Since I did a list of models last time, here’s an updated list of models I’ve played around with or changed lately:

gemma4:e4b - My new favorite. I primarily use it as a ChatGPT replacement for the chat-about-nonsense-whenever use case. It thinks, which is something I generally dislike, but I like its thinking because it actually seems really focused and tends to result in better answers. Due to how the model loads in Ollama, it actually leaves a lot of VRAM free, so I can set num_ctx to 96k and not even notice any degredation in performance.
gemma4:26b - The bigger sister of my new favorite. I use 26b for agentic coding tasks. It’s decent. Not as good as Claude but good enough to be useful, most of the time. Only problem with it is that its thinking tags sometimes get mangled and you end up getting the response stuck in thinking. I can run it with a 64k context window without swapping much.
gemma4:31b - This thing is too slow for my machine. It outputs at about 1 token per second in the Ollama CLI.
gpt-oss:20b - I used this before. But, now, it seems as though changes in Ollama have made it run much, much faster than it used to, and using only half of my RAM instead of all of it. I can run it with a 128K context window.
qwen3.5:4b - This guy is speedy and pretty good. I don’t like his thinking too much. “Wait! What about…” over and over again. That and it’s Chinese, so therefore has the CCP political nonsense in it, which is still worse than the woke Corporate America nonsense.
qwen3.5:9b - I found that this is just too tight for my GPU to run well. Which is weird because I’ve run larger models just fine.

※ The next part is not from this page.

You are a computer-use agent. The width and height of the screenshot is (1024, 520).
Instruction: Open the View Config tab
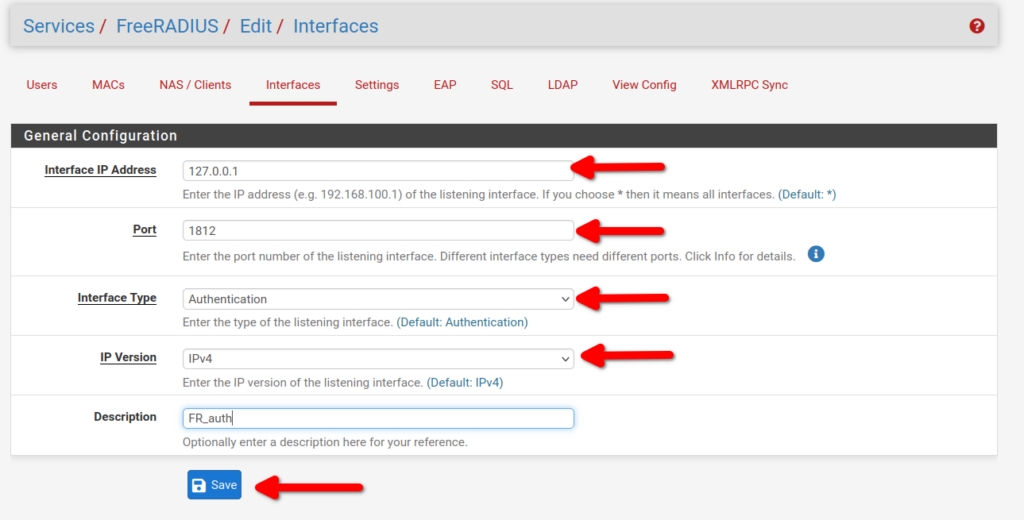pyautogui.click(x=644, y=85)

qwen3-coder:30b - This model is really good, and is pretty good at writing code too. It’s really slow in OpenCode though.
deepseek-r1:8b - This is actually a distillation of DeepSeek into a Qwen 3 model. This sucks. I gave it one of my standard tasks to generate HTML, and it blew through the entire 4k context window generating thinking tokens, lost the original context entirely and ended up stuck in an infinite brainrot loop for 20 minutes. Never using this thing again.
granite4:3b - For a model this tiny, it’s pretty good. IBM optimized it for tool calling and instruction following. It’s one of the only local models to successfully one-shot my “GO AWAY” HTML file request, which is saying something because the only ones who get close usually are 20b+. I use it to classify items on my Outlook calendar.

Ok, now my dogs are begging for my attention, so I’m going to go deal with that.